El humorista fue uno más de los que terminaron arrastrados por las vengativas garras del régimen y si bien, la simple experiencia de saberse en la mira provocaba necesarios escalofríos, acaso fue el magnetismo suyo el que de algún modo lo excluyó de un camino más dantesco. La prisión fue un sucedáneo al que supo sacarle partido y allí, entre sus pares, se transformó en el alma de una situación angustiante, organizó shows con los precarios recursos a mano y hasta sus carceleros no resistieron su influyo y acaso también hastiados por ese traje autoritario que les había impuesto la historia, también rieron y disfrutaron de manera disimulada en sus bambalinas uniformadas.
Indemne y con la risa dibujada en el raso de su piel, quizás la huella turbia de esa experiencia se diluyó pronto. O eso pareció, porque su existencia estaba marcada en los escenarios para encender los rostros de su público con esa magia suya, perenne y desprovista de resentimientos.
Lo demás es sabido, a intervalos, aparecía en cuanto programa misceláneo parpadeara en la televisión. Su sola presencia provocaba sonrisas porque llevaba marcada la simpatía entre los guiños de sus ojos y sus labios distendidos. Humor del antiguo el suyo, con la licencia no comprometida con los códigos actuales y permisible entre leves cosquilleos que disimulaban alguna rémora prejuiciosa.
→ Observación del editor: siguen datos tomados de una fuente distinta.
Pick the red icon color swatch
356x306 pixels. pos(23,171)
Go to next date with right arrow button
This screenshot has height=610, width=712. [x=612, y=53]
Pronto será un recuerdo, aunque las pantallas de la televisión lo redivivan a cada instante en un ejercicio póstumo que no lo regresará en carne y espíritu porque al final, la parca traicionera o piadosa -ambas situaciones se balancean con indisimulada razón- lo esfumará de a trozos, valiendo mejor pensar que en esos asuntos tan crípticos, acaso sólo la huella de su sonrisa sea suficiente para recordarlo de forma perenne con la frágil perennidad de nuestra memoria.